== 文档摘录 ==
┌────────
数据算法-hadoop5 反转排序

  反转排序,看书看了半天,才搞明白是什么鬼。反转排序和控制反转的反转估计是一个意思,就是把排序的权利反转给了开发者。
  主要通过组合键自定义排序和patitioner按照自然键分区实现
  例子是文档前后领域的词频,一个词词频必须要先算出词频总数,就必须自己通过方法先算出词频总数。也就是compareTo方法先统计*的数量。
文档如下
w1 w2 w3 w4 w5 w6
map通过组合键生成词频
(w1,w2) 1
(w1,w3) 1
(w1,*) 2

(w2,w1) 1
(w2,w3) 1
(w2,w4) 1
(w2,*) 3

(w3,w1) 1
(w3,w2) 1
(w3,w4) 1
(w3,w5) 1
(w3,*) 4

(w4,w1) 1
(w4,w2) 1
(w4,w3) 1
(w4,w5) 1
(w4,*) 4

(w5,w3) 1
(w5,w4) 1
(w5,w5) 1
(w5,*) 3

(w6,w4) 1
(w6,w5) 1
(w6,*) 2

通过compareto把*提前,patitioner按第一个键归类得到
(w1,*),(w1,w2),(w1,w3) 2,1,1
(w2,*),(w2,w1),(w2,w3),(w2,w4) 3,1,1,1
(w3,*),(w3,w1),(w3,w2),(w3,w4),(w3,w5) 4,1,1,1,1
(w4,*),(w4,w1),(w4,w2),(w4,w3),(w4,w5) 4,1,1,1,1
(w5,*),(w5,w3),(w5,w4),(w5,w5) 3,1,1,1
(w6,*),(w6,w4),(w6,w5) 2,1,1

public class RelativeFrequencyTaskTest {
    private static Log log = null;
    static {
        DOMConfigurator.configureAndWatch("./conf/log4j.xml");
        log = LogFactory.getLog("default");
    }

    // public Class myclass;
    /**
     * name
     */
    public static final String JOB_NAME = "RelationFilterMR";

    /**
     * 入口
     * 
     * @param args
     * @throws Exception
     */
    public static void main(String[] args) throws Exception {

        Configuration conf1 = new Configuration();
        System.setProperty("hadoop.home.dir", "D:\\hadoop-2.5.2");

        // conf1.set("mapreduce.app-submission.cross-platform", "true");
        Job job = Job.getInstance(conf1, "RelativeFrequency");

        job.setMapperClass(RelativeFrequencyMapper.class);
        job.setReducerClass(RelativeFrequencyReducer.class);
        job.setOutputKeyClass(PairOfWords.class);
        job.setOutputValueClass(IntWritable.class);
        job.setPartitionerClass(OrderInversionPartitioner.class);
        // 设置Reduce任务数
        job.setNumReduceTasks(10);

        FileInputFormat.setInputPaths(job, new Path("C:\\demo\\05\\input.txt"));
        FileOutputFormat.setOutputPath(job, new Path("C:\\demo\\05\\out"));
        if (job.waitForCompletion(true)) {
            log.info("MR run successfully");

        } else {
            log.error("MR run failed");

        }

    }

}
public class RelativeFrequencyMapper extends
        Mapper<LongWritable, Text, PairOfWords, IntWritable> {

    private int neighborWindow = 2;
    private final PairOfWords pair = new PairOfWords();
    IntWritable ONE = new IntWritable(1);
    IntWritable totalCount = new IntWritable();

    public void map(LongWritable key, Text value, Context context)
└────────
== 数据摘录 ==
┌────────
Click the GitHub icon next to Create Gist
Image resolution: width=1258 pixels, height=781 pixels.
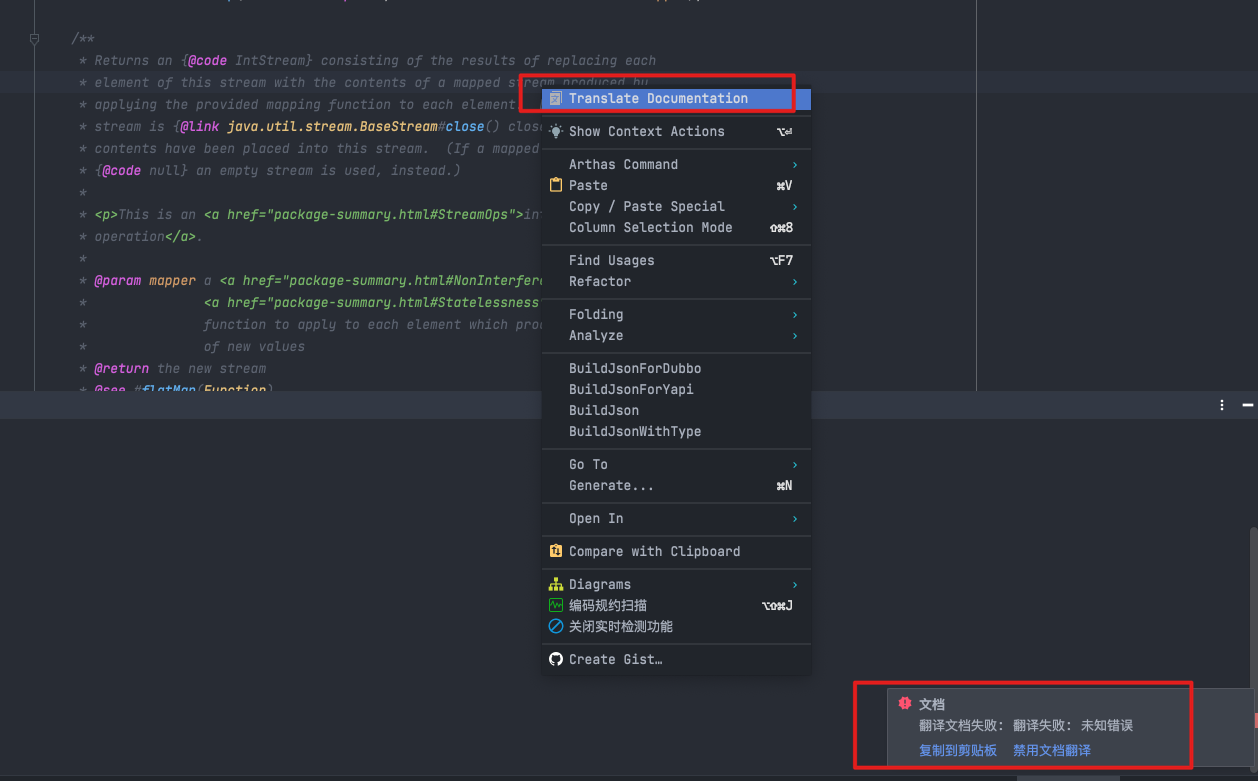556,658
└────────
== 题目 1 ==
照录文档摘录中从“反转排序,看书看了半天,才搞”到“reTo方法先统计*的数量。”的内容，一字不改。
== 题目 2 ==
根据文档摘录，回答：
(a) 反转排序把什么反转给了开发者？
(b) 代码把 Reduce 任务数设为多少？
(c) map 生成的词频中，(w3,*) 的值是多少？
数据是另行提供的材料，与文档摘录彼此独立。

== 预期输出 1 ==
反转排序,看书看了半天,才搞明白是什么鬼。反转排序和控制反转的反转估计是一个意思,就是把排序的权利反转给了开发者。
  主要通过组合键自定义排序和patitioner按照自然键分区实现
  例子是文档前后领域的词频,一个词词频必须要先算出词频总数,就必须自己通过方法先算出词频总数。也就是compareTo方法先统计*的数量。

== 预期输出 2 ==
(a) 排序的权利。
(b) 10。
(c) 4。